_Task statement_. Retype the passage of the medical image reconstruction text starting at "Medical Image Reconstruction produces" and ending at "x-ray projection scan.", with no changes.

_Text excerpt_.
════════

Medical Image Reconstruction

Medical Image Reconstruction produces volumetric (3-D) information supporting physicians in diagnoses, planning, and treatment. For example, a Computed Tomography (CT) scanner acquires many x-ray images around the patient. The 3-D information is then reconstructed from these projections. In general, the term reconstruction describes the inversion of a transformation and also applies to other imaging modalities. In CT, the 3-D image is computed by inverting the x-ray projection scan.

Research at the LME:

Motion Compensation. Cardiac C-arm CT is used to generate 3-D images of the heart during interventions. This information is very valuable, e.g. for pacemaker implantations. A reconstruction of cardiac chambers can support the estimation of physiological parameters like ejection volume or heart wall motion. We estimate cardiac motion to do a dynamic reconstruction using motion correction. Benefits are increased temporal and spatial resolution due to reduced artifacts. Beam hardening artifacts severely degrade image quality and diagnostic accuracy, esp. for multi-material objects. The polychromatic x-ray spectrum causes nonlinear characteristics which make correction difficult. This research project aims to develop a correction algorithm which can effectively reduce beam hardening artifacts with less prior knowledge and higher computational efficiency. Perfusion C-arm CT is a novel technology to measure the capillary bloodflow. It can be used for diagnosis of stroke and help physicians to assess the success of interventional stroke procedures. Our research aims to provide a reliable reconstruction of CBF from slowly rotating C-arm systems. Molecular Imaging visualizes molecular processes in vivo for diagnosis and therapy. A tomographic 3-D image of the distribution of a radiotracer in the patient body is obtained. Quantitative SPECT seeks to estimate the activity distribution in the body in absolute terms. This requires knowledge of and correction for all the degrading factors in the imaging chain. Compressed Sensing. 4-D CT imaging supports treatment simulation and planning in radiotherapy. In presence of motion, only a limited number of projections can be used for reconstruction. With traditional methods, image quality is degraded. We work on novel reconstruction methods based on compressed sensing theory to reduce artifacts and improve the reconstruction accuracy.

════════

_Provided data_.
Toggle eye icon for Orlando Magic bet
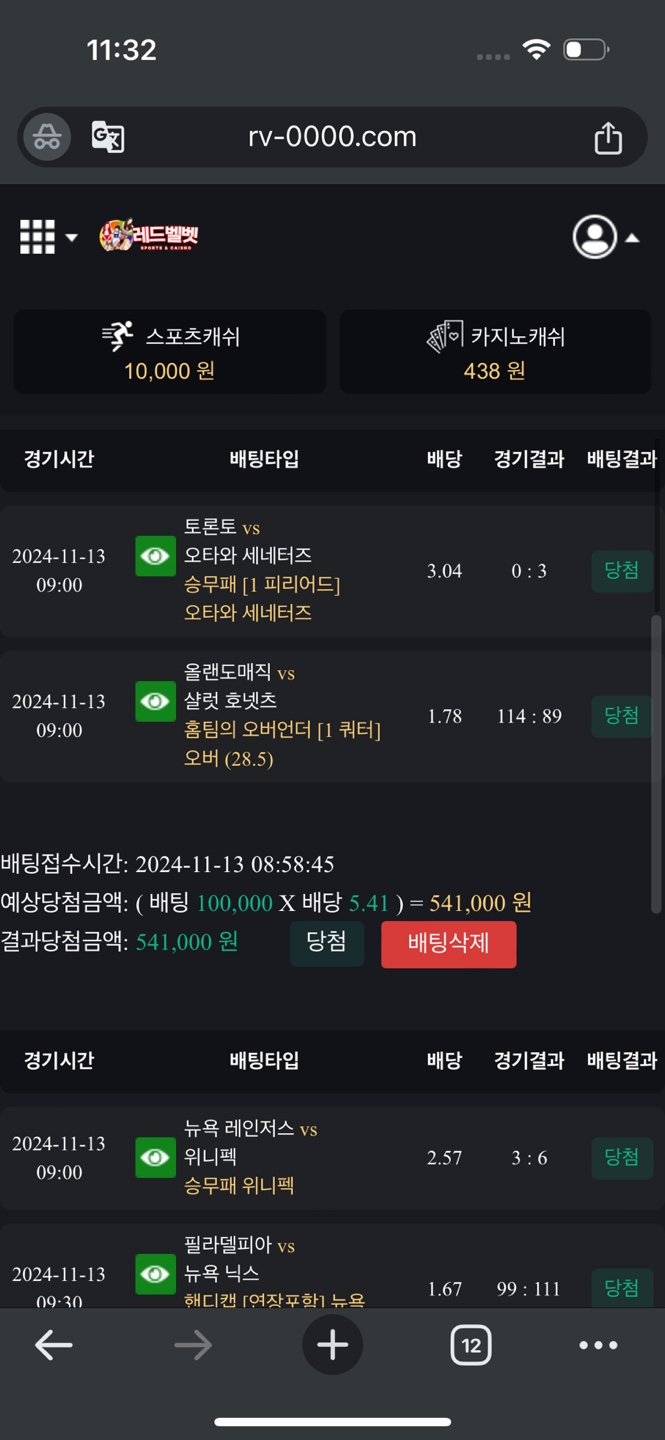This screenshot has width=665, height=1440. coord(155,701)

════════

_Answer box_.
Medical Image Reconstruction produces volumetric (3-D) information supporting physicians in diagnoses, planning, and treatment. For example, a Computed Tomography (CT) scanner acquires many x-ray images around the patient. The 3-D information is then reconstructed from these projections. In general, the term reconstruction describes the inversion of a transformation and also applies to other imaging modalities. In CT, the 3-D image is computed by inverting the x-ray projection scan.